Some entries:

────

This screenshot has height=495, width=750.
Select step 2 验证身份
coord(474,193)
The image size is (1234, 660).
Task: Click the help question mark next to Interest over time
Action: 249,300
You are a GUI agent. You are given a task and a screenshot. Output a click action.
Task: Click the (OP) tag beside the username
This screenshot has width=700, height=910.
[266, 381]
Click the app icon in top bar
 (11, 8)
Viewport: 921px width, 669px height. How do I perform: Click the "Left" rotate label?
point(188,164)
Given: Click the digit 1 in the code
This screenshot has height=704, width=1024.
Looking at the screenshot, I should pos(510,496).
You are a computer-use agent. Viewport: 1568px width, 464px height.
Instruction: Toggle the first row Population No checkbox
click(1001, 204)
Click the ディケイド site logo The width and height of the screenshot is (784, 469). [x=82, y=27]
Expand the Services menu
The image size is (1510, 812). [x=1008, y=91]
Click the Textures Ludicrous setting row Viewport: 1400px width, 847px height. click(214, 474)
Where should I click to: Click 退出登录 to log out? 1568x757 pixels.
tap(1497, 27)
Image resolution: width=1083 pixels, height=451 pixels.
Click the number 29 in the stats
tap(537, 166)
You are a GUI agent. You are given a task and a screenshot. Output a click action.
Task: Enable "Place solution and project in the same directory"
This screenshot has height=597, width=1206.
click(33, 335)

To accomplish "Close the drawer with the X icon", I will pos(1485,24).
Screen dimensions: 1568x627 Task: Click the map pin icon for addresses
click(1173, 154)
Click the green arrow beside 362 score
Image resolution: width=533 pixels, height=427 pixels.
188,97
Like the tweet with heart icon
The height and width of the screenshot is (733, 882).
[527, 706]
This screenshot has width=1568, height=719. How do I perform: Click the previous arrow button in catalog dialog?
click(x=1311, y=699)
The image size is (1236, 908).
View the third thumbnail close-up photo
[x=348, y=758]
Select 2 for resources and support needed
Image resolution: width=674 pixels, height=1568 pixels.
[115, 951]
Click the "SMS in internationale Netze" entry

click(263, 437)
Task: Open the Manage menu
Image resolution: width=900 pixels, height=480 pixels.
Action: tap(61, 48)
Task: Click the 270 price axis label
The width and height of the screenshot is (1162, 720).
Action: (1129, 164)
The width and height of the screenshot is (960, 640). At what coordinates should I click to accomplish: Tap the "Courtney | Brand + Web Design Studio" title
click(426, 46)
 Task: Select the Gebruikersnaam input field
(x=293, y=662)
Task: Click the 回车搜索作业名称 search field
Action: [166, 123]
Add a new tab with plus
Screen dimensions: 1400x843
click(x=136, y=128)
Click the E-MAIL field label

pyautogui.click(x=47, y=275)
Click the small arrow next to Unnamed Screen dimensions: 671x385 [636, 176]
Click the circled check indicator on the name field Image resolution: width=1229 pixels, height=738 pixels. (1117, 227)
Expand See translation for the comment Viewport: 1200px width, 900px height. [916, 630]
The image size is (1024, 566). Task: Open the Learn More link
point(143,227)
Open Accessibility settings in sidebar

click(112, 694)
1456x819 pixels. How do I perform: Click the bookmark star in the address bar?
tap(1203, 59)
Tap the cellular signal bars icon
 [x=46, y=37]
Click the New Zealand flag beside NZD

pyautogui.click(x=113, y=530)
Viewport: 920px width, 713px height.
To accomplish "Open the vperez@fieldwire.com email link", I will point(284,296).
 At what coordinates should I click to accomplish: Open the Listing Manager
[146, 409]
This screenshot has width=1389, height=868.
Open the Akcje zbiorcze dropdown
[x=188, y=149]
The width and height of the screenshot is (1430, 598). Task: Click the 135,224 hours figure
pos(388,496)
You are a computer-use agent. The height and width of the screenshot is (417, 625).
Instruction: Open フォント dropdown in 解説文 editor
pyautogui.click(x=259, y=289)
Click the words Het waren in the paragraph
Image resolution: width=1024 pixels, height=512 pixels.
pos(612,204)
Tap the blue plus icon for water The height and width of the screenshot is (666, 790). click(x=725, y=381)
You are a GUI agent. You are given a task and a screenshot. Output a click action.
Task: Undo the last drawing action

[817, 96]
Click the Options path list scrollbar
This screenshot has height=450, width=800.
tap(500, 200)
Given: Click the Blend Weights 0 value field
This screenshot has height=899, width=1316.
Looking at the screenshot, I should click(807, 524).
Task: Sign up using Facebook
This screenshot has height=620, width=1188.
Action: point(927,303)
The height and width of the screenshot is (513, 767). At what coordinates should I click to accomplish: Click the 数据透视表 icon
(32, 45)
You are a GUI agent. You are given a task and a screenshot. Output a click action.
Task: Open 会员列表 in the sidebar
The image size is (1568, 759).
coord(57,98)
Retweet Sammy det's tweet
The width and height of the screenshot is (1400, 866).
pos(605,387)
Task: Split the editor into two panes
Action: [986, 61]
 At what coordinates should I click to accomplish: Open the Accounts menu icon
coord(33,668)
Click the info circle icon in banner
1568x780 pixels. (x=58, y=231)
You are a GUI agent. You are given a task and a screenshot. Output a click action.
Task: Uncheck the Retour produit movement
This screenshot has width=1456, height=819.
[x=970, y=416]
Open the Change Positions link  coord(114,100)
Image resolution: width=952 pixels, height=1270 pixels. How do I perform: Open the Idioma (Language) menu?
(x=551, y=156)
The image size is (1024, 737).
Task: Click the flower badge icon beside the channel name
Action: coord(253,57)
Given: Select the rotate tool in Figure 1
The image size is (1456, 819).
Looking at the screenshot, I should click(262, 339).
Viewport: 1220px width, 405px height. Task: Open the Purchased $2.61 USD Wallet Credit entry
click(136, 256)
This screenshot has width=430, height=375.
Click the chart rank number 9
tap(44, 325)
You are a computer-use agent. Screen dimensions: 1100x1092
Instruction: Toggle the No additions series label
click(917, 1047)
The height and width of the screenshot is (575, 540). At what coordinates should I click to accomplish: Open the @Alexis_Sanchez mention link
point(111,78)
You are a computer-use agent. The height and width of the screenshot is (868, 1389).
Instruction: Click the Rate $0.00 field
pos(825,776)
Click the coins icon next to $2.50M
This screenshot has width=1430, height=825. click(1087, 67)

────

## THE EXERCISE
Could you return, word for word, the part of the entries that opens with the line containing "Where should I" and closes with the line containing "[x=348, y=758]", including both of those lines?

## THE RESULT
Where should I click to: Click 退出登录 to log out? 1568x757 pixels.
tap(1497, 27)
Image resolution: width=1083 pixels, height=451 pixels.
Click the number 29 in the stats
tap(537, 166)
You are a GUI agent. You are given a task and a screenshot. Output a click action.
Task: Enable "Place solution and project in the same directory"
This screenshot has height=597, width=1206.
click(33, 335)

To accomplish "Close the drawer with the X icon", I will pos(1485,24).
Screen dimensions: 1568x627 Task: Click the map pin icon for addresses
click(1173, 154)
Click the green arrow beside 362 score
Image resolution: width=533 pixels, height=427 pixels.
188,97
Like the tweet with heart icon
The height and width of the screenshot is (733, 882).
[527, 706]
This screenshot has width=1568, height=719. How do I perform: Click the previous arrow button in catalog dialog?
click(x=1311, y=699)
The image size is (1236, 908).
View the third thumbnail close-up photo
[x=348, y=758]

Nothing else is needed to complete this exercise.